Floating CityNow in New York City and with a professorship at Columbia University, Venkatesh tries the same approach in Floating City. Problems quickly multiply. New York City’s off the books economy is very complex. He is unable to define his research or the project. He befriends a drug dealer and prostitutes, but friendship does not necessarily translate into ethnography. His academic peers describe his work as journalism. Venkatesh may embraces a “rogue” title but his confidence rings hollow. His marriage dissolves. His subjects are beaten and arrested. They are all in distress. New York City is not afloat – Venkatesh is.

If we bypass the prurient in Floating City – and Venkatesh’s fascination with prostitution and prostitutes borders on the obsessive and exploitative – and the author’s all too frequent discussions about himself – what remains are some interesting stories of how legal and illegal blur. What makes for cultural capital in a constantly shifting city? It is well-trod ground and reminded me of one of my favorite neglected books about Gotham.

In 1850, a reporter for the New York Tribune, George G. Foster, wrote New York by Gas-Light and Other Urban Sketches: With Here and There a Streak of Sunshine. He describes prostitution, drinking, gambling and the evening economy and lifestyle in a rapidly changing city. Foster focuses on more than explaining and exploring. He draws attention to the hypocrisy of respected political and civic leaders who criticize the underground culture while enjoying and profiting from it. Foster identifies with those that work at night. It is a strange book that captures a city becoming modern.

The dynamic interdependence of legitimate and illegitimate is extremely interesting. Patient readers can glimpse it in Floating City. More than the interplay of legal and illegal, it is the interplay of competing economies and cultures. An area of tremendous vitality, that interplay leads to Bronx hip hop becoming a global phenomenon, or Brooklyn street fashion travels European runways. Grasp it and you have a sense of what makes New York City such a special place.

David Potash

Gotham Locavores Rejoice

Robin Shulman’s Eat the City is a cheerful account of the idiosyncratic passions that allow for the making of food in New York City. Lightly mixing history with contemporary interviews, Shulman makes it clear that the city has always been a place where some make, find, grow or catch their food. Further, while many of us no longer thing of New York City as no longer playing that role, it is.

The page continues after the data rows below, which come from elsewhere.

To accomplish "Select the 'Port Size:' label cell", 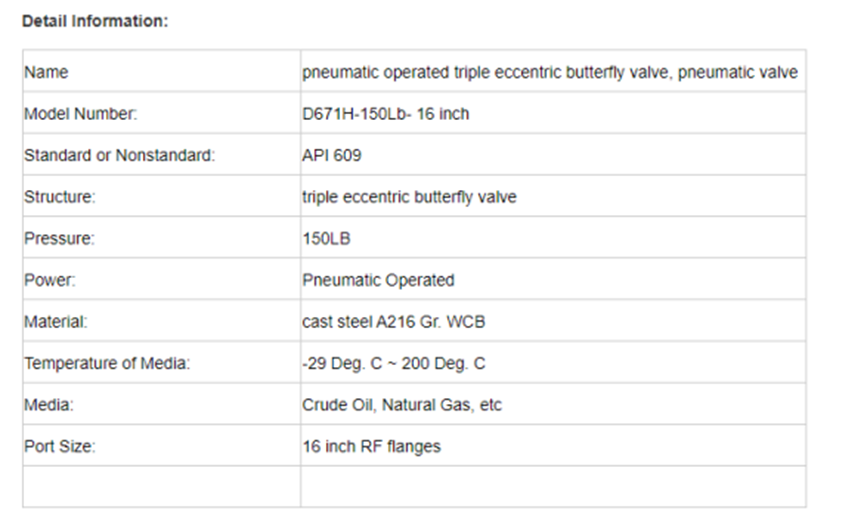I will point(60,447).
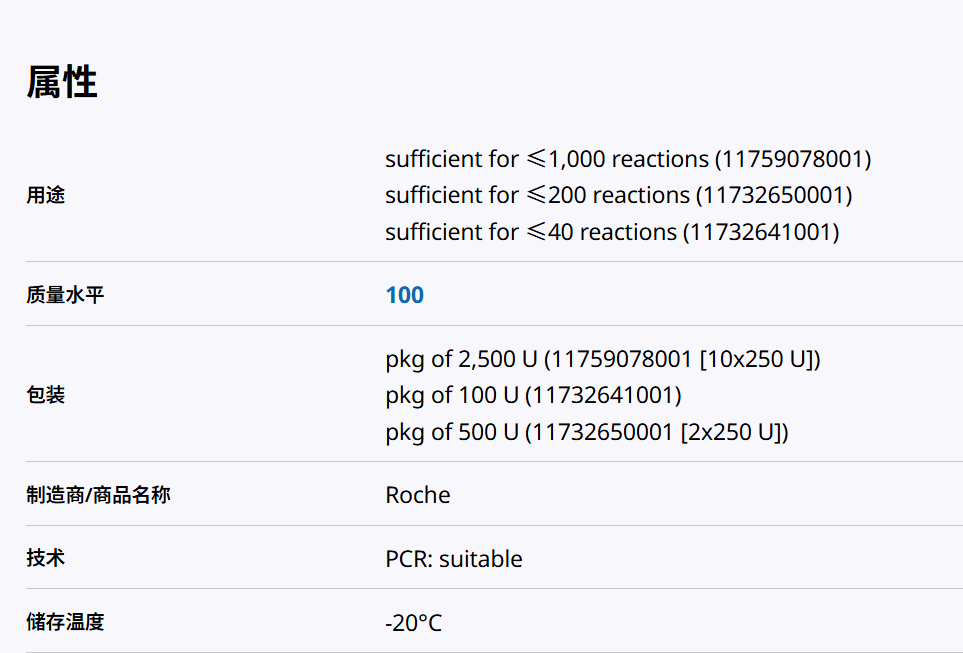This screenshot has width=963, height=653.
Task: Select the 制造商/商品名称 row label
Action: pyautogui.click(x=98, y=495)
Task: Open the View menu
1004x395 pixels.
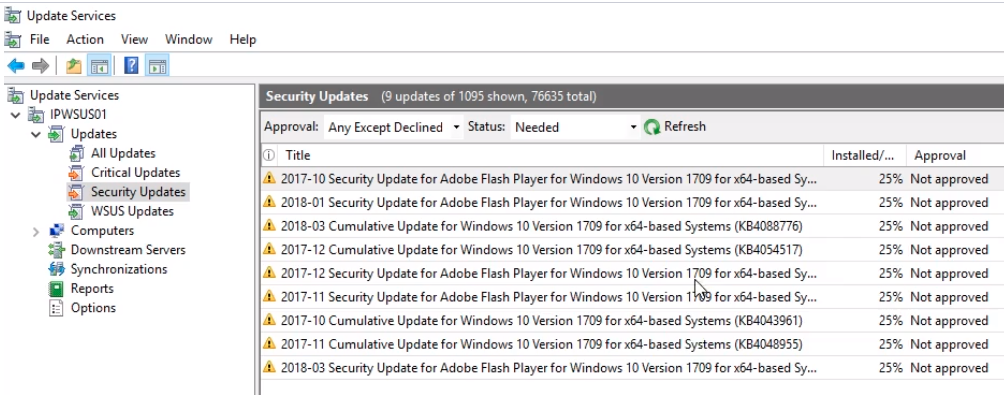Action: 134,40
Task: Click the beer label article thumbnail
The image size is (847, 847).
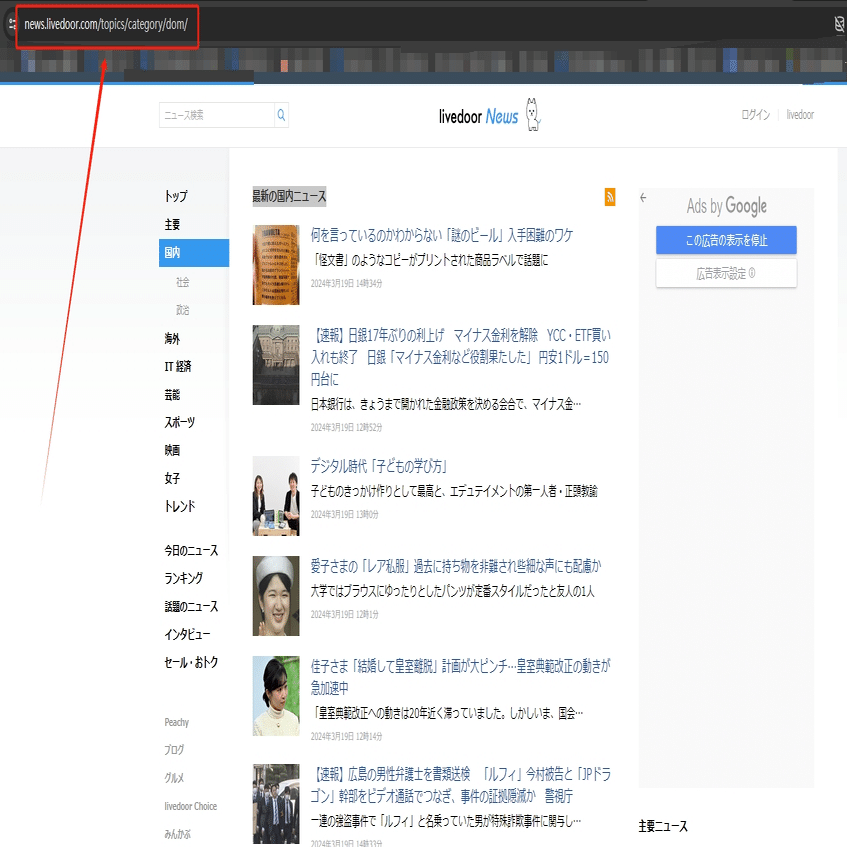Action: (276, 265)
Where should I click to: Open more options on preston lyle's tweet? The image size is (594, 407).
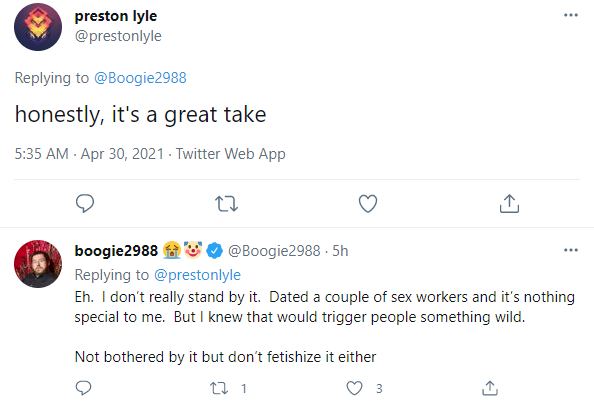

Broken into chapters by food group – bees and honey, meat, wine, sugar, vegetables, fish and beer – the books nimbly covers the geography and history of the city. Shulman is more interested in people and tastes than production or society. Restaurants rarely rate a mention and it is mighty difficult to find a recipe in the pages. It is difficult to tell is Shulman is motivated by curiosity or a deeper love of food. I would have wished for the latter, even at a price of her professionalism. Her subjects all display a singular passion for their pursuits, be they ale or smoked pig from a Queens farm.

The book’s structure reflects the long shadows of John McPhee, for narrative description, and Michael Pollan, for argumentation and structure. But this is no polemic. Shulman’s text is grounded in close observation. A practicing journalist who has spent extensive time overseas, Shulman has an eye for detail. Implicit in the work is an ideological agenda, however, these people are doing something important and interesting. But that raises questions. Are the locavores merely characters? Hipsters?  Or do they represent something larger or something more important?  I would argue that they do, but Shulman shies away from bigger arguments. She could have – but reading this one has the sense that she never really settled down with a clear of idea of what she wanted the book to say.

It is, however, a tasty read – particularly the chapters on bees and meat. And a welcome addition to the study of the world’s most interesting city.